Long Drives to Offset Short Trip Use

My beater is short tripped all the time by the end of the winter you take the oil cap off the engine it has all white stuff on it condensation
Similar here:
full-4879-19674-1_1.jpg

The picture is from my '02 F150 after 5000 miles/10 months. Lots of short trips (6 miles round trip for work, 3 days a week), but I was doing a 100 mile trip to my moms once a month or so.

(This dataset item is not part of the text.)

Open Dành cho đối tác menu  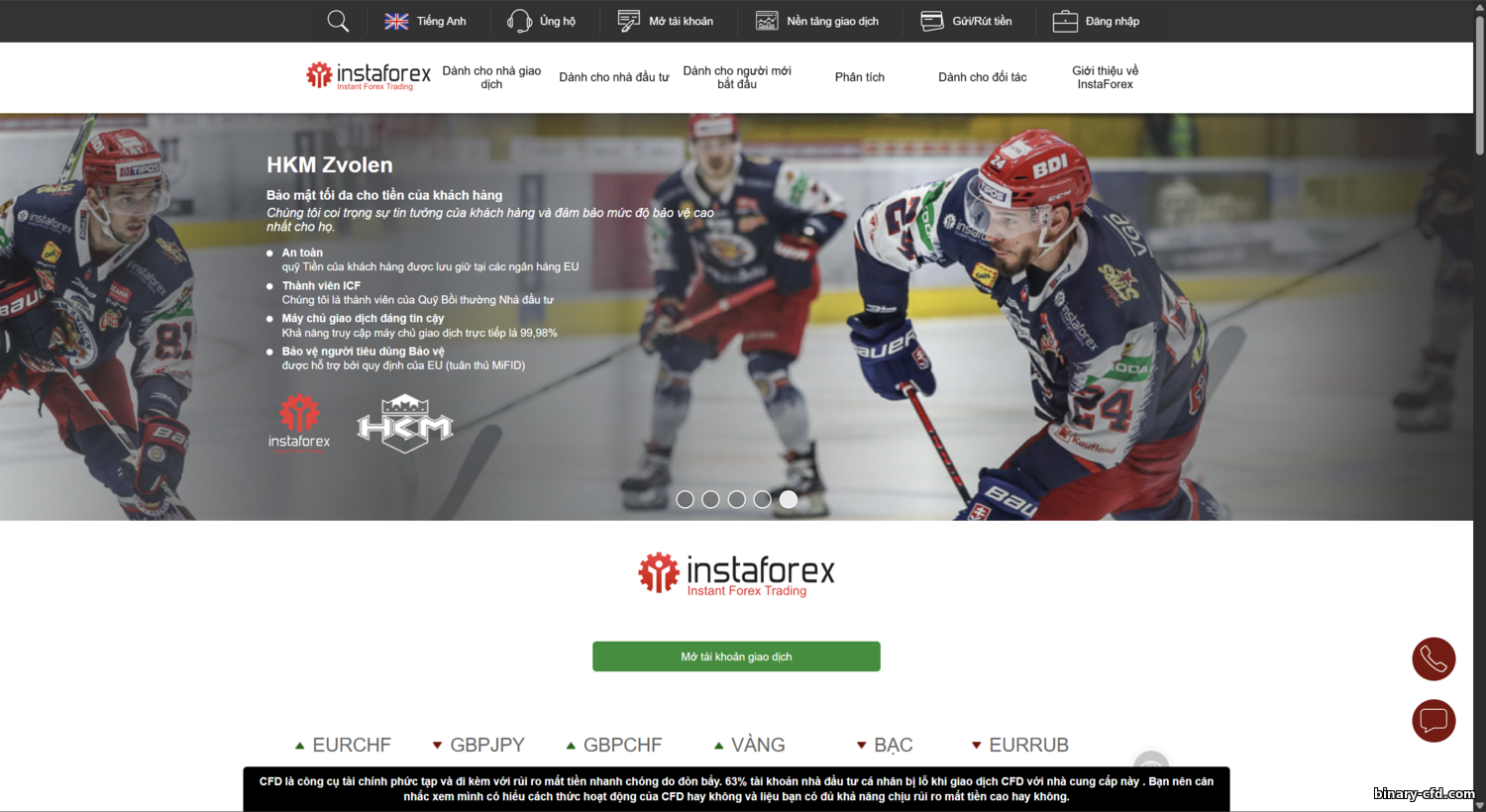pos(983,77)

This pic was take the day after I had done the 100 mile trip.
Oil on dipstick looked fine, but the long oil fill tube where the cap sits apparently does not get hot enough to get the moisture off the cap.
I wiped it off and did not see any more for the next 2 months when the oil was changed.
I have yet to see this again in the past 4 years.

Maybe in the old carburetor days this was a thing, but I see no reason to do it with a modern car.
You still can get moisture in the oil with modern vehicles. And GDI is notorious for getting fuel in the oil.

Making up for short trips is like trying to make up for lost sleep by sleeping longer the next night. I don’t think it works that way. The damage, if any, is done and will stay done.

A long trip certainly can evaporate water from oil if the oil gets hot enough for a long enough time. An oil temp of 212 for a couple of minutes isn’t going to evaporate squat.
...
It is not the same as making up for sleep.
If you short trip, the oil just does not get hot enough to evaporate the moisture and fuel in the oil.
Getting it up to temp and keeping it there will allow much of the trapped moisture and fuel to evaporate out.
Yes the oil quality had degraded some due to the buildup, no you will not get 100% of it out, yes there are other products of combustion that are still in the oil, but getting the excess moisture and fuel dilution it out will help keep it from degrading as fast as if it were sitting in there, as well as keep the oil from getting so much moisture built up into it that it turns into mayonnaise.
 
If the car is parked in a garage, remove the oil cap and let the engine breath overnight. The moisture and the mayo will evaporate off even if the oil isn't fully up to temperature.

I did this for 14 years of riding a motorcycle through the winter. Being an air cooled BMW it was over cooled in the winter and the oil temperature wouldn't fully come up on my daily commute. Mayo would form in the oil filler and inside the valve covers before I decided to let the thing breath after every trip. It's the work of a few seconds to undo the dipstick on a bike and I appreciate it's a lot more hassle on a car but it really does work. You might be surprised that mayo turns back to oil but it does if you let it breath after every trip. If you let it build up over time then of course it won't.
 
This all revolves around getting the oil above 212 F, and keeping it there long enough to evaporate, or "boil off" any moisture and condensation that has accumulated inside the engine. This is harder to do in the Winter in the Midwest, than it is in the Southwest in the Summer months.

Also, as was mentioned, areas with a high relative humidity are far more prone to this problem. Unless your vehicle has an oil temperature gauge, you are simply guessing if your oil is hot enough. Short trips in cold, wet, humid climates are the worst for this to occur. Unless the engine is operated at a higher RPM under a load, for a longer period of time, the oil temp most likely will never get hot enough.

The only solution to driving short distances in cold weather, is far more frequent oil and filter changes. Otherwise, enjoy the Mayonnaise.
 
I suppose all engines are different, and do expect some oil warm-up time differences between iron and aluminum engines.

On my ‘02 Jaguar XKR I have oil and coolant temperatures monitoring via the OBD-II port and an aftermarket gauge plugged into it permanently. Yes, OCD at its worst.

So anecdotally I can report that for my aluminum 4.0 L engine, the oil temp gets warmer faster than the coolant until about 140 F. Then they rise about evenly until the thermostat opens at 184 F. Then the oil temp keeps going up until it’s about 16-18 degrees F higher than the coolant temperature.

On most days the coolant is about 185-195 F with the oil temp not quite 20 F higher. In the summer with ambient air temps of 95-115 F the coolant is up to 220 F (unless I’m stopped in traffic) with a corresponding oil temp of 136-138 F.

In my view Jaguar was stingy with the size of the air intake opening (for the radiator), so the car will cool better at speeds over 80 mph when the airflow is optimal by about 5-10 degrees in the summertime.


Z
 
And where does the air come from for combustion? :unsure: That's right ;)
This is a bit simplified but in perfect conditions burning 2 molecules of pure octane with 25 molecules of oxygen nets 18 molecules of water. You can have exactly 0 moisture in the air, but the exhaust will definitely have some.
2C8H18+25O2=16CO2+18H20
 
I would only bother with a long drive for "oil cleansing" if the usage is an extreme example of short tripping. Then I'd simply take the long way on a drive I'd be taking anyway, not a special trip just to drive. Considering the cost of fuel nowadays, you might be better off just short changing the oil!